To proceed. We are by no means opposed to the fight for reforms. And we do not wish to ignore the sad possibility—if the worst comes to the worst—of mankind going through a second imperialist war, if revolution does not come out of the present war, in spite of our efforts. We favor a programme of reforms directed also against the opportunists. They would be only too glad if we left the struggle for reforms entirely to them and sought escape from sad reality in a nebulous "disarmament" fantasy. "Disarmament" means simply running away from unpleasant reality, not fighting it.
In such a programme, we would say something like this: "To accept the defense of the fatherland slogan in the 1914–16 imperialist war is to corrupt the labor movement with the aid of a bourgeois lie." Such a concrete reply to a concrete question would be more correct theoretically, much more useful to the proletariat and more unbearable to the opportunists, than the disarmament demand and repudiation of "all and any" defense of the fatherland. And we would add: "The bourgeoisie of all the imperialist Great Powers—England, France, Germany, Austria, Russia, Japan, the United States—has become so reactionary and so intent on world domination, that any war waged by the bourgeoisie of those countries is bound to be reactionary. The proletariat must not only oppose all such wars, but must also wish for the defeat for revolutionary insurrection, if an insurrection to prevent the war proves unsuccessful."
On the question of a militia, we should say: We are not in favor of a bourgeois militia; we are in favor only of a proletarian militia. Therefore, "not a penny, not a man", not only for a standing army, but even for a bourgeois militia, even in countries like the United States, or Switzerland, Norway, etc. The more so that in the freest republican countries (e.g., Switzerland) we see that the militia is being increasingly Prussianized, particularly in 1907 and 1911, and prostituted by being used against strikers. We can demand popular election of officers, abolition of all military law, equal rights for foreign and native-born workers (a point particularly important for those imperialist states which, like Switzerland, are more and more blatantly exploiting larger numbers of foreign workers, while denying them all rights).

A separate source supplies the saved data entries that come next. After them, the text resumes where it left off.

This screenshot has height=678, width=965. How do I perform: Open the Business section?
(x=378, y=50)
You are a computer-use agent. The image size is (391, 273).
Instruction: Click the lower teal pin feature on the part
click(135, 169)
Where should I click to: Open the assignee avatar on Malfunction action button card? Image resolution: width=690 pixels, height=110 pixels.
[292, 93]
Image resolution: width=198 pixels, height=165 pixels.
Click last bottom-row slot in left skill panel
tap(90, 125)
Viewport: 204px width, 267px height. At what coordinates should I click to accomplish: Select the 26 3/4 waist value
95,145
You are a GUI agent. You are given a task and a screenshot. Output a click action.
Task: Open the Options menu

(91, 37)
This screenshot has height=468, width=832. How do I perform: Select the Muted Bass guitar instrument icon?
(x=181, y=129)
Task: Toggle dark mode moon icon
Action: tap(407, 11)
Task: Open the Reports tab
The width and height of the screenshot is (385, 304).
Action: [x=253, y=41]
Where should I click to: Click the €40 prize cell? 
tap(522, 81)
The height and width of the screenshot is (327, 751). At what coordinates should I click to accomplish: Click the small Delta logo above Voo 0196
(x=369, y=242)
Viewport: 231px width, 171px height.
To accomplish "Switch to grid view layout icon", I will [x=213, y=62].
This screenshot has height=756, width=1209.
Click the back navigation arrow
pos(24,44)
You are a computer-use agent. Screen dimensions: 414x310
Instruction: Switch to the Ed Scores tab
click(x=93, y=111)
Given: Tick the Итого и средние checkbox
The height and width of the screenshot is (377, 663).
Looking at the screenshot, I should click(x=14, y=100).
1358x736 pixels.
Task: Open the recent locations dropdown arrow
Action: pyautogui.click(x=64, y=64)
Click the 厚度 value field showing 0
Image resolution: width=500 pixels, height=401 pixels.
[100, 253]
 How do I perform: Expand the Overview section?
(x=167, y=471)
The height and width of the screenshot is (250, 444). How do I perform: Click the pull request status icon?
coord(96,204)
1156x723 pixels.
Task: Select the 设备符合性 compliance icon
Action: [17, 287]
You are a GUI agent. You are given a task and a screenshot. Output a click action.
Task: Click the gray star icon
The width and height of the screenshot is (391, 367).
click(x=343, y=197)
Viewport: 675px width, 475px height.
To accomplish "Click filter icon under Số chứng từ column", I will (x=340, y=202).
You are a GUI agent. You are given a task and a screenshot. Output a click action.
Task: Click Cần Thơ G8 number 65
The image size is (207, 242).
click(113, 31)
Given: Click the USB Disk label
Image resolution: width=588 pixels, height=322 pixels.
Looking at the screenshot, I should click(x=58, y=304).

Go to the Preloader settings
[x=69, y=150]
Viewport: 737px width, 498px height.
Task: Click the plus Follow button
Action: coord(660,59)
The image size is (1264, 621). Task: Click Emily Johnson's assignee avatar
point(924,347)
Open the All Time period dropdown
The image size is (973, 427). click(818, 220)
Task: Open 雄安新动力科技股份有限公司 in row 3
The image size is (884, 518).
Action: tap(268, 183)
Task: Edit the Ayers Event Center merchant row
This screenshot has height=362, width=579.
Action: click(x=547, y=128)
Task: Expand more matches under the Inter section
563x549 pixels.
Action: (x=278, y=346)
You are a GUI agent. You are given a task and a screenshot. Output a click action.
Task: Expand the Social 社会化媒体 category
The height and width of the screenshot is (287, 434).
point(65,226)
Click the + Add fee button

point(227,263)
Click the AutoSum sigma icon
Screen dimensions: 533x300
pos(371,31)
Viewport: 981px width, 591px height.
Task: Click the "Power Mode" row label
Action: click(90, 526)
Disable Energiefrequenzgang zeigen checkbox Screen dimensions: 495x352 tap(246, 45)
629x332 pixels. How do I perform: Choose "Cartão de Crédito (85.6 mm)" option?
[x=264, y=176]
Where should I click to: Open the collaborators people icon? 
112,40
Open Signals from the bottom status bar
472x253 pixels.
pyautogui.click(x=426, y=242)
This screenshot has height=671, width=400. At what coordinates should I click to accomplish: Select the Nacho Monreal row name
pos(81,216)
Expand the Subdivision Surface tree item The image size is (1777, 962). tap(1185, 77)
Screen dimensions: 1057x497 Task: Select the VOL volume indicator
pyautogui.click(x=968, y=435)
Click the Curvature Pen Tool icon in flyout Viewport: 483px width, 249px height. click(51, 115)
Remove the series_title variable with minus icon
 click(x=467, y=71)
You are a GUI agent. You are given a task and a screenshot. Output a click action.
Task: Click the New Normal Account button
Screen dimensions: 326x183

Further, we can demand the right of every hundred, say, inhabitants of a given country to form voluntary military-training associations, with free election of instructors paid by the state, etc. Only under these conditions could the proletariat acquire military training for itself and not for its slaveowners; and the need for such training is imperatively dictated by the interests of the proletariat. The Russian revolution showed that every success of the revolutionary movement, even a partial success like the seizure of a certain city, a certain factory town, or winning over a certain section of the army, inevitably compels the victorious proletariat to carry out just such a programme.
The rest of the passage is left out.